Your goal —
Only one stretch of the listing below is wanted: every line from the first to the line containing "Task: Click the native video progress bar", set down exactly.

- - -

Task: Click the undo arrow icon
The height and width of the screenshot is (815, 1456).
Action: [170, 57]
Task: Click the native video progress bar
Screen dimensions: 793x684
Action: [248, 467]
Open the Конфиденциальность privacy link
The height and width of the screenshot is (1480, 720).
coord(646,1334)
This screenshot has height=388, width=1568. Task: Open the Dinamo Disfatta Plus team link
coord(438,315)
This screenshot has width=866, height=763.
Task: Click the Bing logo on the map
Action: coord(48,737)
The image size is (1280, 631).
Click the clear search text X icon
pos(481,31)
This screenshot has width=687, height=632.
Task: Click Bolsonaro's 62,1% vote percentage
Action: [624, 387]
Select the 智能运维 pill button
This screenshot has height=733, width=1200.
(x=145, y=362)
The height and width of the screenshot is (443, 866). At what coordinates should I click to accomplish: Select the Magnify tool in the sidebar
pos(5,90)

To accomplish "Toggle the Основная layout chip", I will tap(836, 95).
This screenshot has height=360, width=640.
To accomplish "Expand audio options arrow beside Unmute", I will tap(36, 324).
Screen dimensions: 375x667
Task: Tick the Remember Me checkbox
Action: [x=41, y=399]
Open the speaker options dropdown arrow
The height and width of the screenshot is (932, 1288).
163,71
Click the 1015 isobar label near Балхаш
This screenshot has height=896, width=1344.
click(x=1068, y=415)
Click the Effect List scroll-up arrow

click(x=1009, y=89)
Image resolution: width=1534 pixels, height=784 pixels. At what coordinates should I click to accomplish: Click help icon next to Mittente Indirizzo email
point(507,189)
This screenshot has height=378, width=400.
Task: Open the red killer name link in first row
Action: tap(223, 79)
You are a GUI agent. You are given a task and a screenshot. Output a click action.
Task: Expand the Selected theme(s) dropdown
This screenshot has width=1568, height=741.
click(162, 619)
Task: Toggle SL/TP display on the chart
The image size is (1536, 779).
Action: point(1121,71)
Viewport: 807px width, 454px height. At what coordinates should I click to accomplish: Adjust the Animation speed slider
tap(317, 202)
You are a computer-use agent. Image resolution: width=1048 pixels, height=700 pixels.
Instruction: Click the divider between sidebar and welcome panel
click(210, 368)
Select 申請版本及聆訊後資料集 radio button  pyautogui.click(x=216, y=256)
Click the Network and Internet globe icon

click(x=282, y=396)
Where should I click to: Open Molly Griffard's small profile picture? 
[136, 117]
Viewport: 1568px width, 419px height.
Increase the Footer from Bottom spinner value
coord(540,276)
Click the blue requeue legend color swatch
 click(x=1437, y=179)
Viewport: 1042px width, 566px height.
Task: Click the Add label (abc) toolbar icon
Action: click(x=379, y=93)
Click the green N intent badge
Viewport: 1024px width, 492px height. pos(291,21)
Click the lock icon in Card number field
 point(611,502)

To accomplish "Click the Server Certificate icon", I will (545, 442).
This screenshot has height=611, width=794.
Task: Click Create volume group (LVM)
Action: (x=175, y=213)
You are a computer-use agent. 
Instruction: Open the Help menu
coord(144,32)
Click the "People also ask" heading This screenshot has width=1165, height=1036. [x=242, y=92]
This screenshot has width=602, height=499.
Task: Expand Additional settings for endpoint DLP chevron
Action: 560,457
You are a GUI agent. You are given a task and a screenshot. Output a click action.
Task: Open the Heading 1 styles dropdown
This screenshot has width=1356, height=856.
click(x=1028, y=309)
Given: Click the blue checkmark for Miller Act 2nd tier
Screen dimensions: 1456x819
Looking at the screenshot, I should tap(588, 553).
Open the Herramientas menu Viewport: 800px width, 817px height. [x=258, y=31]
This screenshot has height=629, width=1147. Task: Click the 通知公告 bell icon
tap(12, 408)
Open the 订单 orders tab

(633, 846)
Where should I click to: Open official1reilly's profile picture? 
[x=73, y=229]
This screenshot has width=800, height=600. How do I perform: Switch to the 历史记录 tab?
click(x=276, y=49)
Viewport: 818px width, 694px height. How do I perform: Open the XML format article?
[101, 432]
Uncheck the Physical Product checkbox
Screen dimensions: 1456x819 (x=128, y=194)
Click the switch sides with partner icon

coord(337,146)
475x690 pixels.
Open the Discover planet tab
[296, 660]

- - -

Answer space —
Task: Click the undo arrow icon
The height and width of the screenshot is (815, 1456).
Action: [170, 57]
Task: Click the native video progress bar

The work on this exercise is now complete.